He sent to jail people who exposed torture and people who allegedly leaked information to journalists showing American complicity in dangerous acts abroad. He had Chelsea Manning prosecuted for exposing war crimes in Iraq. He used the Espionage Act to destroy the lives of others who under any definition except his own would be considered political heroes.
Obama and his Justice Department created the playbook for how to use the previously obscure 1917 Espionage Act to do these things.
So if President Trump uses that playbook to lock up whistleblowers, journalists, and people we might call dissidents, remember to again look the other way.
Freedom of Information Act
The Obama administration set a record (77 percent) for redacting government files or denying access to them in fiscal year 2014 under the Freedom of Information Act.
More than any previous administration, Obama’s took longer to turn over files, said more often it could not locate documents, and refused a record number of times to turn over time-sensitive files quickly, requiring years-long legal actions to be brought to force the government’s hand.
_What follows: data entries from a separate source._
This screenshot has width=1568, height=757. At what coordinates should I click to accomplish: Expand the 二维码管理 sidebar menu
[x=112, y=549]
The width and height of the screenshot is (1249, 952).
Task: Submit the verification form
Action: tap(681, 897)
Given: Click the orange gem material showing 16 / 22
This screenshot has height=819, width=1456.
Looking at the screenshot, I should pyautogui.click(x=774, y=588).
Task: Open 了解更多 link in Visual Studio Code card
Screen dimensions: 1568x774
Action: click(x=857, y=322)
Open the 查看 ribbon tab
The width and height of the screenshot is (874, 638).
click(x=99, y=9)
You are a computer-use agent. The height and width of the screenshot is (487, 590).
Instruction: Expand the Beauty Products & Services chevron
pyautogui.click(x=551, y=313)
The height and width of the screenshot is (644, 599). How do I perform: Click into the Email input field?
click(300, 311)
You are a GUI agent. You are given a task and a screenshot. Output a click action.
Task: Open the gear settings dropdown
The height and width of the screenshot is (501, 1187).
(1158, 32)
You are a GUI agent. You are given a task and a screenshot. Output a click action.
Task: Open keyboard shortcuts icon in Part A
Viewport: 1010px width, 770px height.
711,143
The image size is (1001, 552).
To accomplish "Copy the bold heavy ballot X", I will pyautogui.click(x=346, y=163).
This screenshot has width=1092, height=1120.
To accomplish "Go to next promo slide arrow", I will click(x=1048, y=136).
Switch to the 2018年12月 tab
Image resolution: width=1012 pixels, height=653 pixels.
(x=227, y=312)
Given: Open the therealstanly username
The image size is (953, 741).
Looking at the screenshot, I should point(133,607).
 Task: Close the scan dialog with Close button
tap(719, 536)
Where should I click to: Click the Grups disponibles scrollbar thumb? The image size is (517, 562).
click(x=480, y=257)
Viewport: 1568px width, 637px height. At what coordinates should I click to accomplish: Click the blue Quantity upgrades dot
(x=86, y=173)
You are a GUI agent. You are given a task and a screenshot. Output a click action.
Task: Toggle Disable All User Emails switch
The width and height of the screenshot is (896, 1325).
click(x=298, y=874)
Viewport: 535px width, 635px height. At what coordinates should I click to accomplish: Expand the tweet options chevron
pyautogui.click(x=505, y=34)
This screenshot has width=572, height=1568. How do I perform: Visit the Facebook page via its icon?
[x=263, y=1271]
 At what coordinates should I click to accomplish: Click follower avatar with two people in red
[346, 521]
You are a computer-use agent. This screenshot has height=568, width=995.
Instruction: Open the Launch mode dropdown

In the case of Hillary Clinton, files considered “unclassified” in one context were redacted in whole in another.
Though the backlog of unanswered requests grew by 55 percent, the administration cut the number of full-time Freedom of Information Act employees by 7.5 percent. Despite the critical nature of the documents to the election, the State Department was allowed to do its Freedom of Information Act screening of the Clinton emails largely with an ad hoc crew of retirees. The impact on journalists, and the right of the people to know, was immeasurable.
So don’t be surprised if the Trump administration does not end up as the most transparent one ever.
National Security Agency
Obama never realistically reigned in the National Security Agency after the Bush-era Patriot Act allowed them to turn surveillance tools on the homeland. The president, following his predecessor, kept this spying largely secret until whistleblower Edward Snowden exposed it.
Absent a few cosmetic changes, the National Security Agency continues to gather the full spectrum of Americans’ communications in violation of the Fourth Amendment, abetted by the secret Foreign Intelligence and Surveillance Court and vaguely Constitutional tools such as National Security Letters and parallel reconstruction. Information lives forever, and the National Security Agency is building bigger data warehouses to keep storing it. President Trump will have that information at his disposal.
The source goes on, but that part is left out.